Ketua panitia pelaksana, Rahmi menyampaikan, SIG yang mengusung tema Isu Kekerasan Seksual di Era Digital ini bertujuan menanamkan pemahaman kader tentang pentingnya mengedukasi masyarakat mengenai persoalan Isu kekerasan seksual, terutama kejadian-kejadian pelecehan seksual yang dinormalisasi oleh masyarakat awam.
Drg Multi J memaparkan, untuk mengawal isu kekerasan seksual harus dimulai dari pendidikan keluarga, yaitu sejak anak berusia 7-14 tahun, bagaimana memberitahu kepada anak bagian-bagian tubuh yang tidak boleh disentuh oleh orang lain, hingga ketika anak sudah beranjak dewasa mulai diberi pemahaman mengenai kebersihan alat reproduksi dan hal-hal yang berhubungan lainnya.
“Kalian para Kopri yang insyaallah akan menjadi seorang ibu, perlu mengedukasi kepada anak-anak kelak menggunakan bahasa sesuai dengan usianya, demi mencegah kekerasan seksual sejak dini, setidaknya anak-anak ketika beranjak dewasa bisa paham dan melindungi dirinya sendiri,” ungkapnya.
Multi J juga menyampaikan, bahwa pendidikan akhlak dan pemahaman agama penting diajarkan di dalam keluarga. Upaya menekan kasus kekerasan seksual terhadap perempuan memang perlu terus dilakukan, karena banyaknya kasus ini.
“Kalau tidak bisa bersuara dan mencegah secara langsung, ya dimulai dari menanamkan akhlak dan agama di dalam keluarga, makanya para kopri harus jadi perempuan cerdas, karena perempuan madrasah pertama bagi anaknya,” katanya.
Sementara itu, Aryana aktivis PMII memaparkan, hal lain yang bisa dilakukan adalah pemanfaatan media. Ini sebagai jembatan untuk Kopri dalam menangkal kekerasan seksual.
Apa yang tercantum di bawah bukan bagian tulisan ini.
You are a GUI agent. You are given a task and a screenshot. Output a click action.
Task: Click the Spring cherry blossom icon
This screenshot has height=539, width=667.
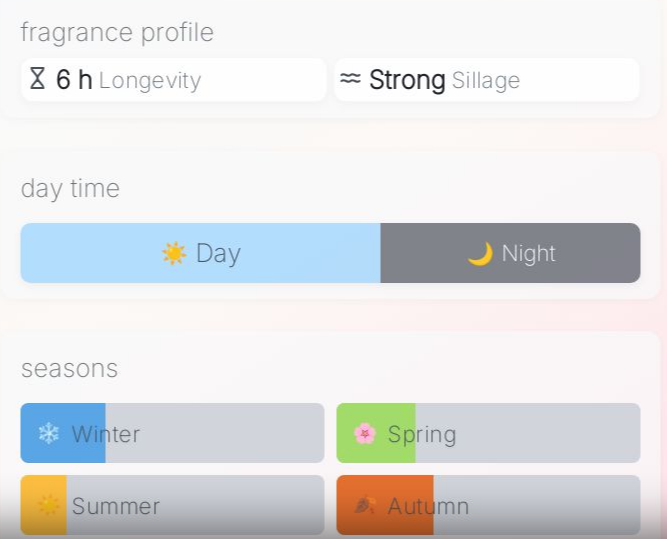click(x=365, y=434)
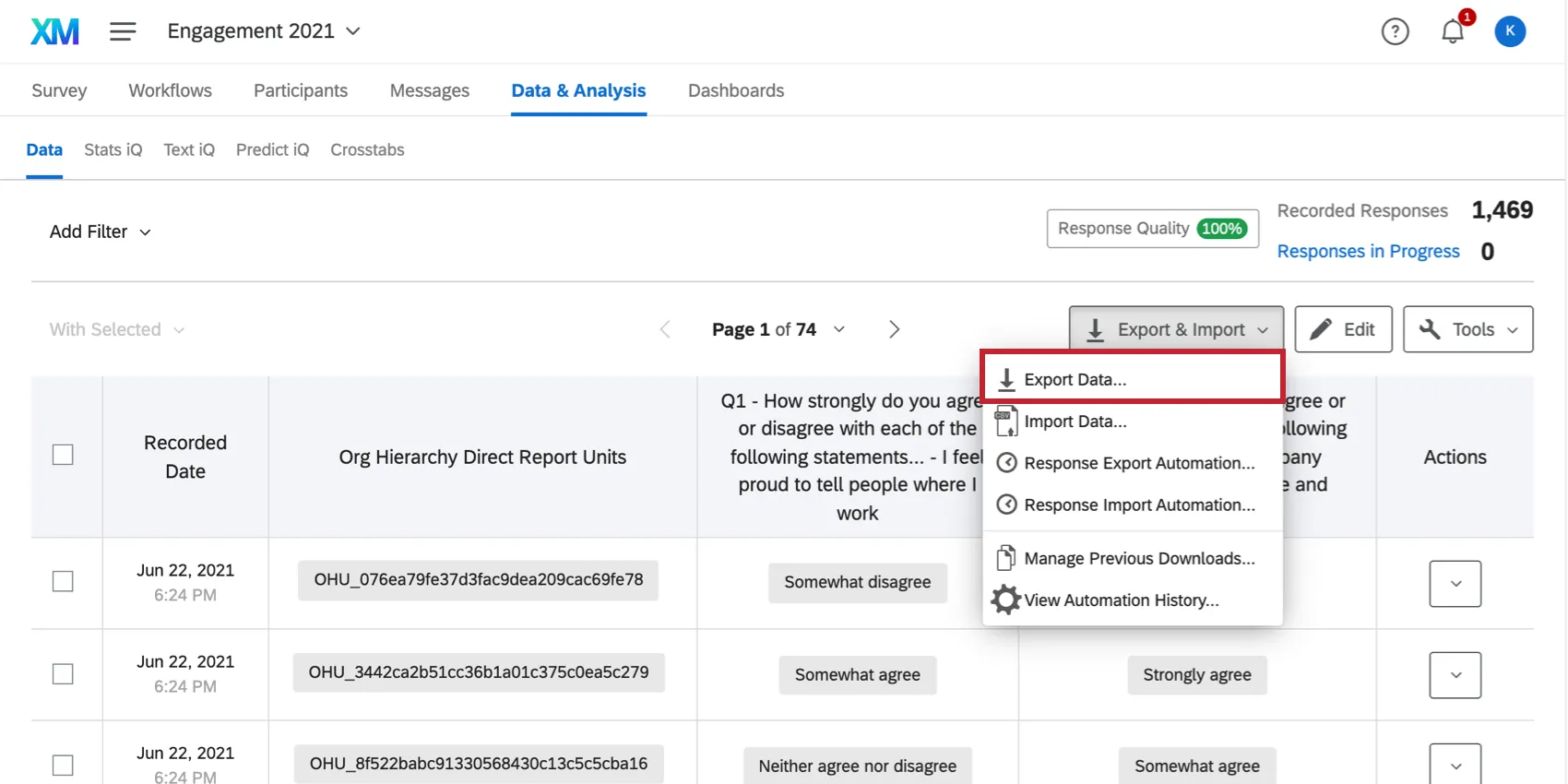This screenshot has height=784, width=1568.
Task: Click the XM logo icon
Action: pyautogui.click(x=55, y=31)
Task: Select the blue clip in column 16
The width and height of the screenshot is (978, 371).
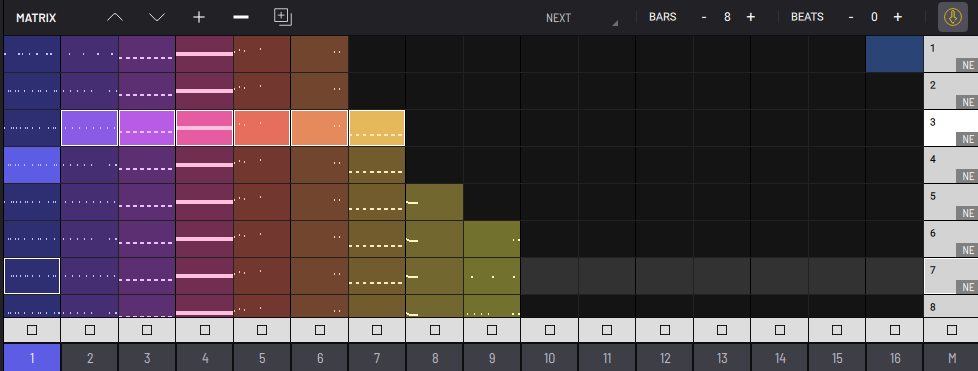Action: (x=894, y=54)
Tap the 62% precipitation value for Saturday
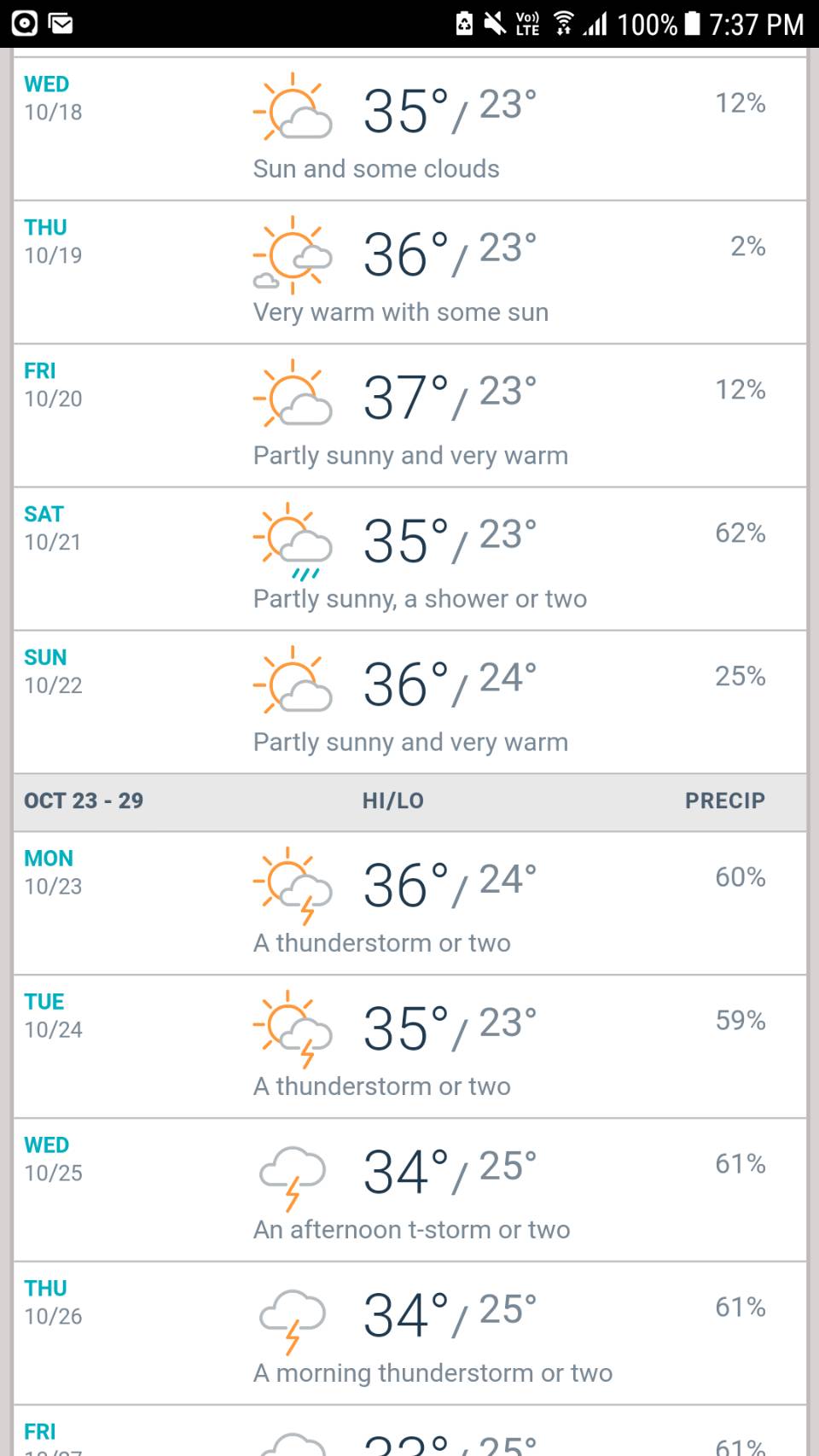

Kasus-kasus kekerasan seksual kerap kali terjadi di sejumlah daerah.
“Ketika kita berbicara isu kekerasan seksual, perempuan sering menjadi korban, dan sangat disayangkan mereka para korban bungkam. Kasus tersebut tidak tuntas di bawa ke ranah hukum karena kebanyakan masyarakat mengambil jalan keluar dengan pernikahan, memberi uang agar kasus selesai, serta jalan kekeluargaan lainya,”jelas Anggota Bawaslu Kalimantan Barat tersebut.
Saat ini cukup banyak aktivis yang selalu menyuarakan anti kekerasan seksual. Ini adalah satu kabar menggembirakan. Langkah atau peran yang bisa diambil oleh Kopri menguatkan ide-ide anti kekerasan seksual di media sosial secara masif.
“Perempuan saat ini punya bagian 30 persen untuk mengisi ranah politik, dan untuk ranah publik sendiri perempuan diberi kebebasan. Kadangkala kita dikasih kesempatan namun tidak maksimal, apalagi seorang mahasiswa atau aktivis memiliki hak istimewa untuk menyuarakan aspirasi,” ucapnya.
Aryana menjelaskan, Kopri sebagai bagian dari organisasi yang menjunjung tinggi nilai-nilai Islam yang ramah memiliki peran strategis dalam membantu mengurangi kasus kekerasan seksual. Karena ada ruang ruang tertentu yang tidak bisa dilakukan oleh laki-laki dalam persoalan ini.
“Sahabat dengan gelar mahasiswa saya rasa lebih luwes untuk menyampaikan hal itu. Selain dengan edukasi melalui konten media, Kopri juga bisa melakukan survei atau penelitian. Semakin banyak ruang dialektika maka akan semakin banyak solusi,” pungkasnya.